Matthew Richter, executive director of ConWorks, sees the success in simple terms: "It's that attraction to what people who really know their shit can do under extreme duress," he says.

The duress begins for participants on Thursday night. The artists gather to randomly select a connecting theme for the next night's series of seven 10-minute plays. After the writers draw another slip of paper determining the number and gender of actors for whom they'll be writing, they head home to knock out an ersatz masterpiece that will be designed, directed, and rehearsed the following day for a production that same evening. It would be remiss to suggest that these desperate inventions always bowl you over—in fact, if you see something spectacular you should consider yourself lucky. That possibility, however, seems to give the experience its little extra kick.
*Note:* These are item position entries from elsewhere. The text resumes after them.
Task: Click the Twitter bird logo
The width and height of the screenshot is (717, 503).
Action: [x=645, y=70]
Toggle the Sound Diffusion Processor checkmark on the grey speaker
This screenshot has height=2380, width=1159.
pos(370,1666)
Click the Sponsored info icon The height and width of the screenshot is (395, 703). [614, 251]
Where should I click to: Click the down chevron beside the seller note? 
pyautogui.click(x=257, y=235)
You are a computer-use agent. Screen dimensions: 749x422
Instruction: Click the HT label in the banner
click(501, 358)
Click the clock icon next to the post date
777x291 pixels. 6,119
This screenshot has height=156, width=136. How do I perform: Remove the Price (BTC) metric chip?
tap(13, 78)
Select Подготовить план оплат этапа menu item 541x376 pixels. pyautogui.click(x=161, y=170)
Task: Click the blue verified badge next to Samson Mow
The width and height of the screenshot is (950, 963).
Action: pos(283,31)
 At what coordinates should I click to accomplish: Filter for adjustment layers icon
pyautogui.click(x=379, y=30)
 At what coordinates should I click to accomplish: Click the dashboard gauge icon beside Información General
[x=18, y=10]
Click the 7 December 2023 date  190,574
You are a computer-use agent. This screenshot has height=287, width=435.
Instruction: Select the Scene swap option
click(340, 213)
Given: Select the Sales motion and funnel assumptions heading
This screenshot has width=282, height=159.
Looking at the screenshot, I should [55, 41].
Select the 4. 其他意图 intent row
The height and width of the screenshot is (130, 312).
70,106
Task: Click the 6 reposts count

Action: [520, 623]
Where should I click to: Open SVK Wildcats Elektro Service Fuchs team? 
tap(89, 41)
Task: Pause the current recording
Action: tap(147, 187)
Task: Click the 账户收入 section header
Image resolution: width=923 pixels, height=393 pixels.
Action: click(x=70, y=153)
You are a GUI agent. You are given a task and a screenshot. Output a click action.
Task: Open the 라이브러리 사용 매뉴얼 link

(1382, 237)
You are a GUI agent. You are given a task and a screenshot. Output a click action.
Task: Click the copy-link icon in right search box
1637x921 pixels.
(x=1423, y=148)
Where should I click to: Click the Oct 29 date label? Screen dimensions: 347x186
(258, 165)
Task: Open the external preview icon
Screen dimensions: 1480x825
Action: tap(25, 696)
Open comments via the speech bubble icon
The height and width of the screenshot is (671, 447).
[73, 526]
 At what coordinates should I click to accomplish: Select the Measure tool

"I think that there's an affection for the format," Richter acknowledges. "If you hate one [play], you got seven more chances."

Your chances seem particularly good this year. The list of participants reads like a roster of Reasons to Take in a Show: directors include Burton Curtis, whose adeptness with comedy can currently be seen in Valley of the Dolls; designers feature Shades of Parkland's intriguing Curtis Taylor; the 14/48 Band has hip local musicians like Eyvind Kang; Wayne Rawley, the maestro behind Theater Schmeater's superlative late-night spoof Money & Run, is among the writers; and performers like the priceless Lauren Weedman (taking a break from her Comedy Central success) will grace the stage.

Though they've been forced to run with some rather unfortunate notions in the past—especially when the audience gets a hand in suggesting the theme for Saturday night's performances and the process starts all over again—the artists often prove up to meeting even that challenge with aplomb.

"The worst [theme] we ever had was 'boots,'" Richter remembers, laughing. "But it actually led to some very fun plays."